TASK GOAL:
Tally how many lines in the entries below contain the string "height", treating uppercase and lowercase as different. Reply with the number alone.

DATA:
__________
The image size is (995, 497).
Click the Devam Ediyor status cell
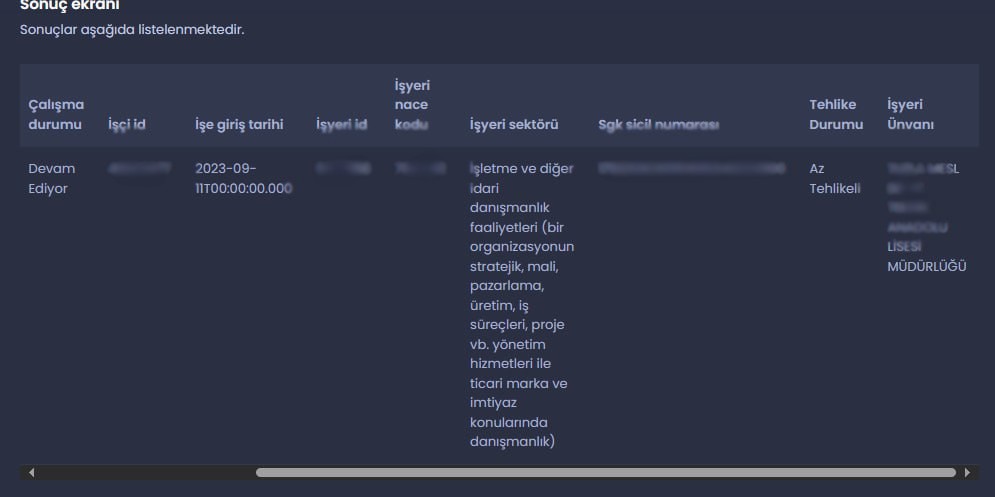[x=52, y=178]
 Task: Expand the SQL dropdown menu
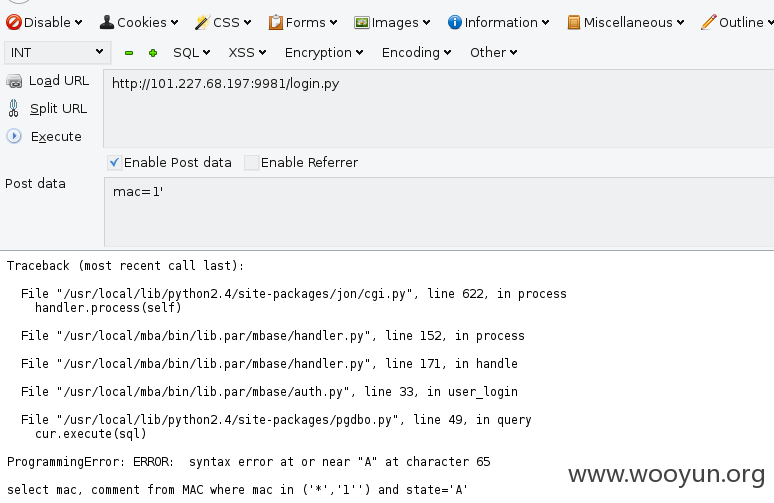pyautogui.click(x=192, y=52)
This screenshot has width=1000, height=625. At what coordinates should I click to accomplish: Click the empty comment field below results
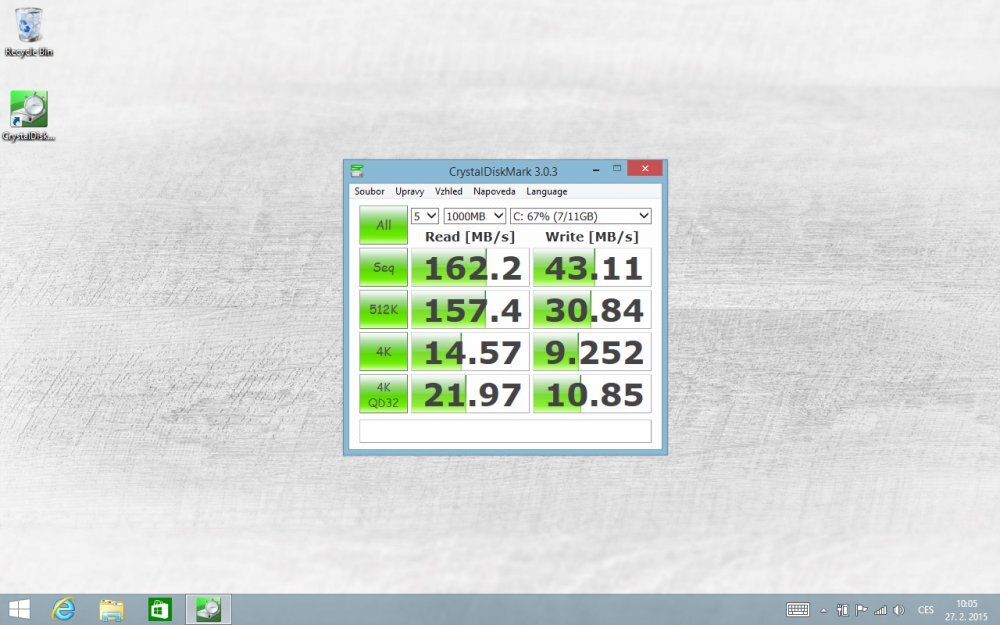(505, 431)
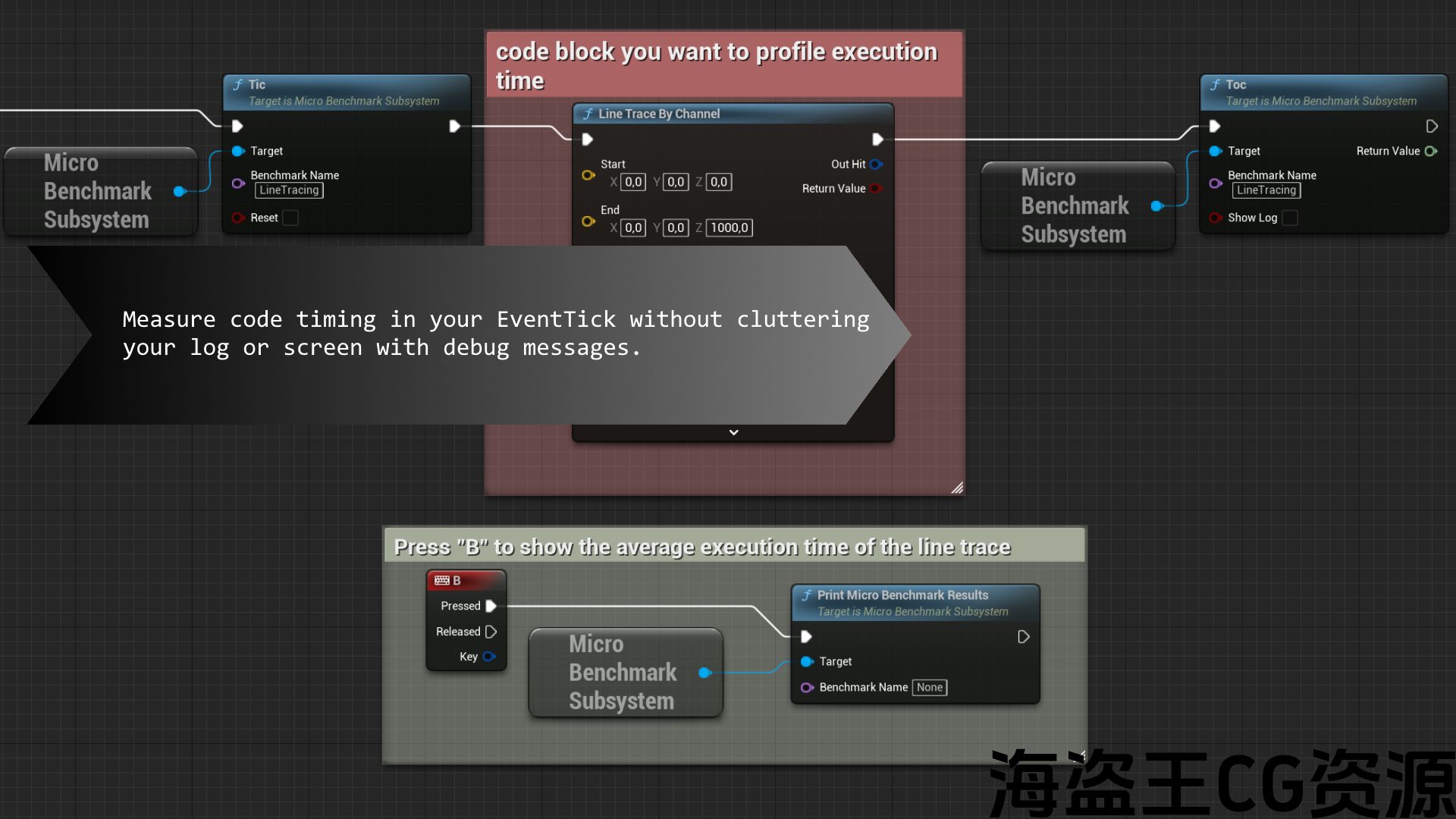Enable Show Log checkbox on Toc node
The image size is (1456, 819).
(x=1290, y=218)
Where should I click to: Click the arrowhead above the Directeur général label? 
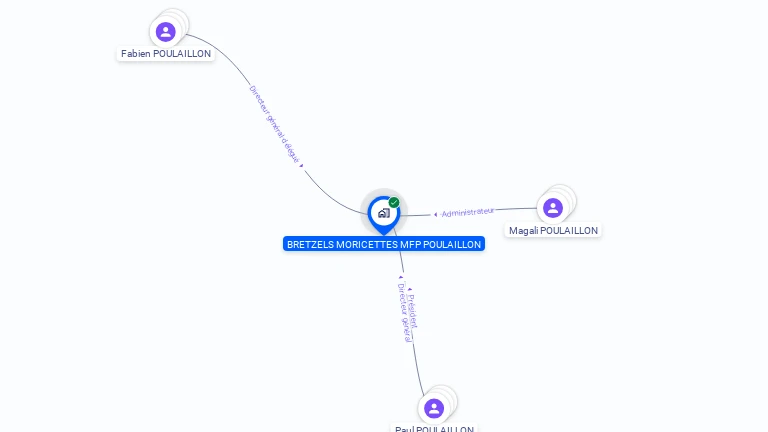click(x=401, y=277)
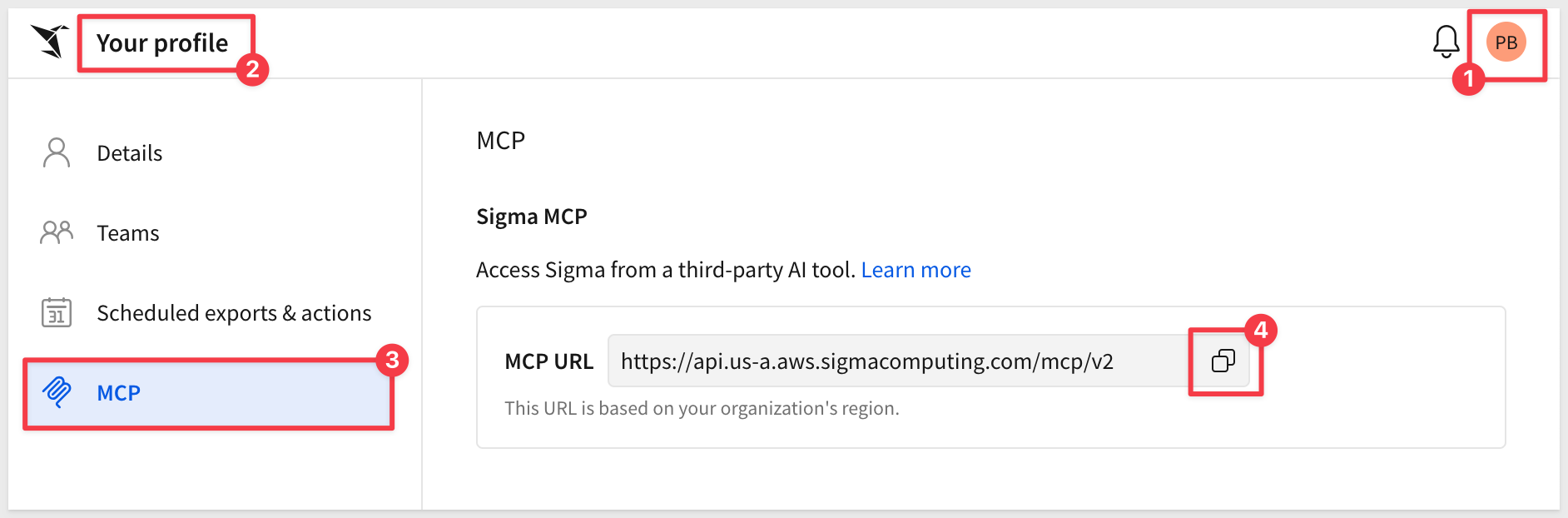
Task: Open the notifications bell
Action: point(1446,42)
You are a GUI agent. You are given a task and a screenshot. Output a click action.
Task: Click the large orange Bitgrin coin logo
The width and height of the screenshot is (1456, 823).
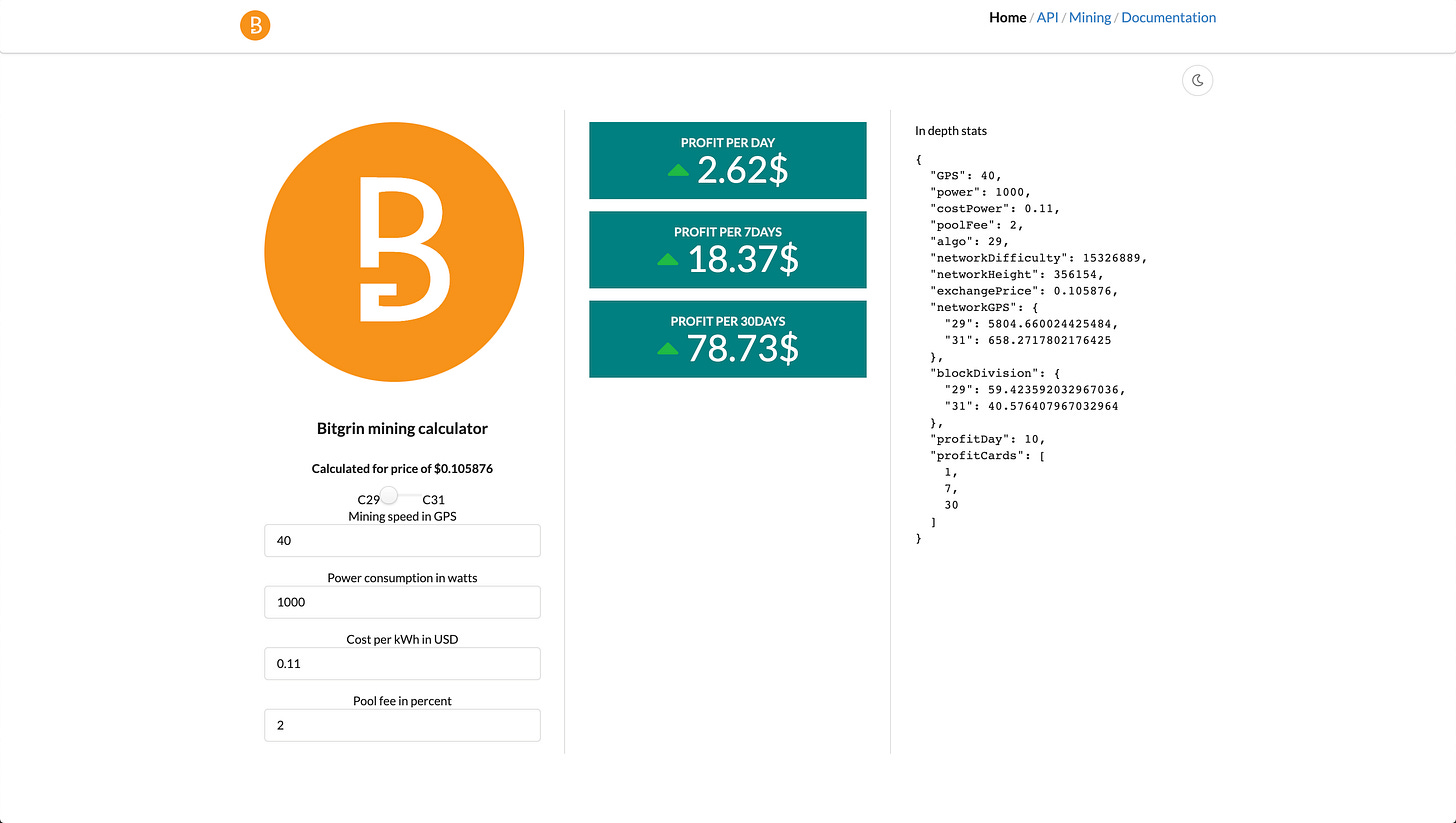coord(394,252)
__________
SOLUTION FOR THIS TASK:
2